The Oct. 4 meeting featured a panel of “experiences” as well as a fascinating keynote from Doug Eberhard, CTO of construction firm Parsons Brinckerhoff (PB). PB manages very large projects including the World Trade Center site rebuilding, the Los Angeles International Airport master plan, and Seattle’s Alaska Way Viaduct. Mr. Eberhard stressed how the construction world is still mostly planning in two dimensions, despite decent modeling tools for three. He asserts it is people that are holding things back because while they possess 3D data, they do not want to share. PB uses a 3D infrastructure modeling approach to convey its plans visually, linking models to schedules (3D plus time equals 4D, he says). It works, with realistic and highly communicative time-lapse animated 3D fly-overs and drive-throughs showing planned building and final outcomes. Mr. Eberhard stressed that in addition to marketing value, such models lead to building with the least amount of disruption as possible by identifying conflicts early in the process, perhaps before building begins. It is fair to say the audience of OGC participants was extremely impressed with what they saw and the integration of CAD with geospatial information.

The experiences panel pretty much was flat, in a 2D sense. However, they shared some fascinating efforts. Johnny Tolliver from Oak Ridge National Labs showed a Sensor Alter Service (SAS) used at Fort Bragg, NC for quickly notifying mobile resources of various issues. SAS is built on the XMPP transport standard for short messages. Intergraph manages the alerts and sensor information that includes live video events. OpenGIS Location Service (OpenLS) tracking service is also used. Kevin Shaw of the U.S. Naval Research Laboratory described its GIDB Portal System that is essentially a middleware broker taking 1,500 data sources and providing them to clients of various types for usage. NASA contractor Nadine Alameh showed a similar broker, its Earth Science Gateway. ESRI’s Jeanne Foust, Global Manager of Spatial Data Infrastructure, discussed the importance of standards and showed ESRI compliance as well as lessons. One of Jeanne’s main points was that the need for interoperability in GIS is not new – GIS has always required interoperability; it is the nature of the beast. However, she also stressed that standards must be transparent to end users in order to be effective. Brian Lowe wrapped up the experiences panel with a discussion of Canada’s National Forest Information System.
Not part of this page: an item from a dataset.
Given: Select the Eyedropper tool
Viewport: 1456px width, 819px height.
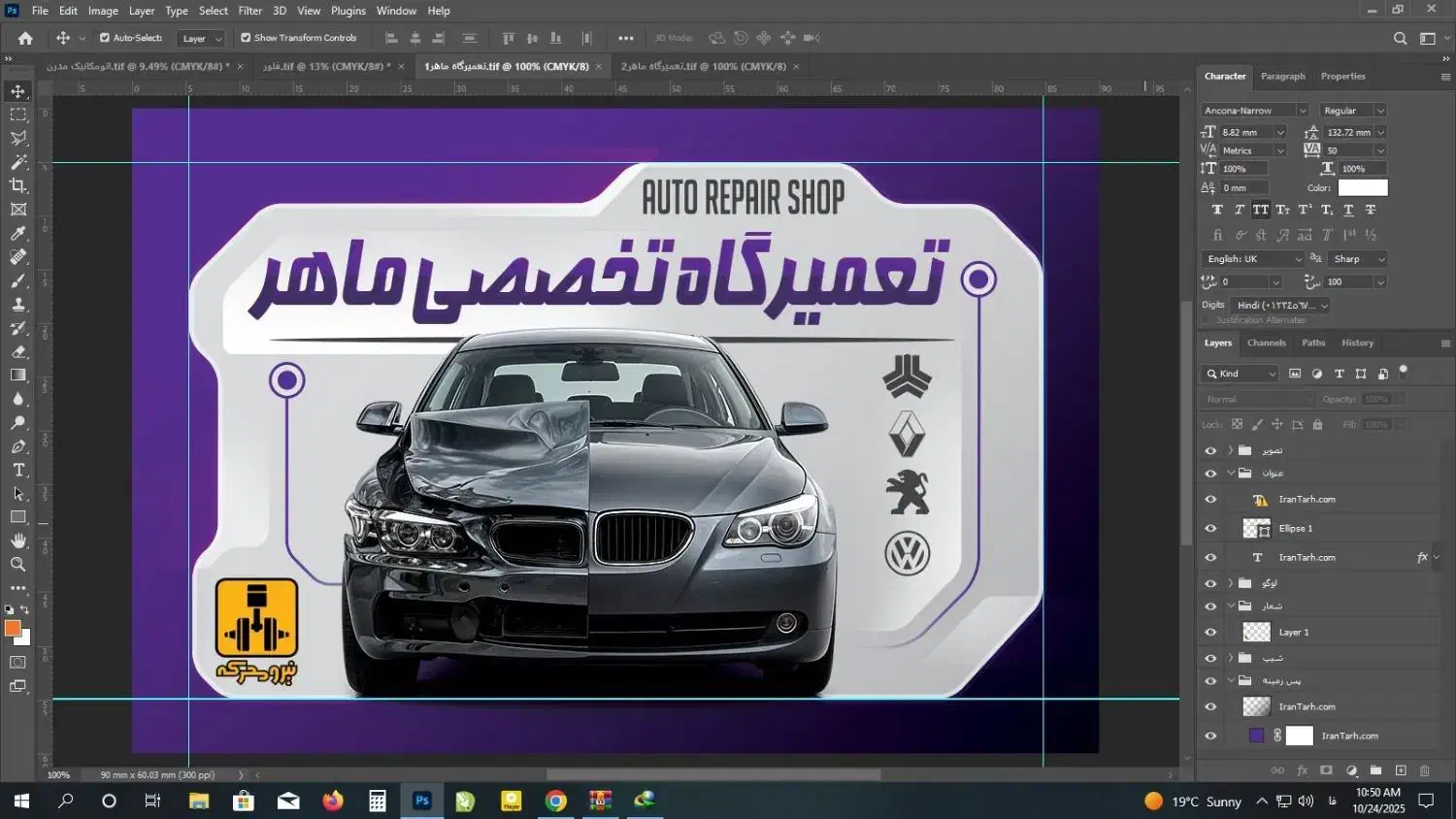Looking at the screenshot, I should coord(17,233).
Business takeaways? Most of the presenters were from government or their contractors, however, some lessons convey:

1. Data sharing is a critical issue. The technical interoperability issues are being resolved through OGC and other groups. Privacy and security, as well as politics are at play.

2. Visual displays convey information in ways no other medium can. For some applications 3D beats 2D and 3D animated can convey even more.

3. Sensors tied to location are hot. Sensors with communication capabilities tied to their coordinates create a whole new set of potential applications.

4. Standards are great but they must be transparent to end users. Vendors are working to provide that transparency.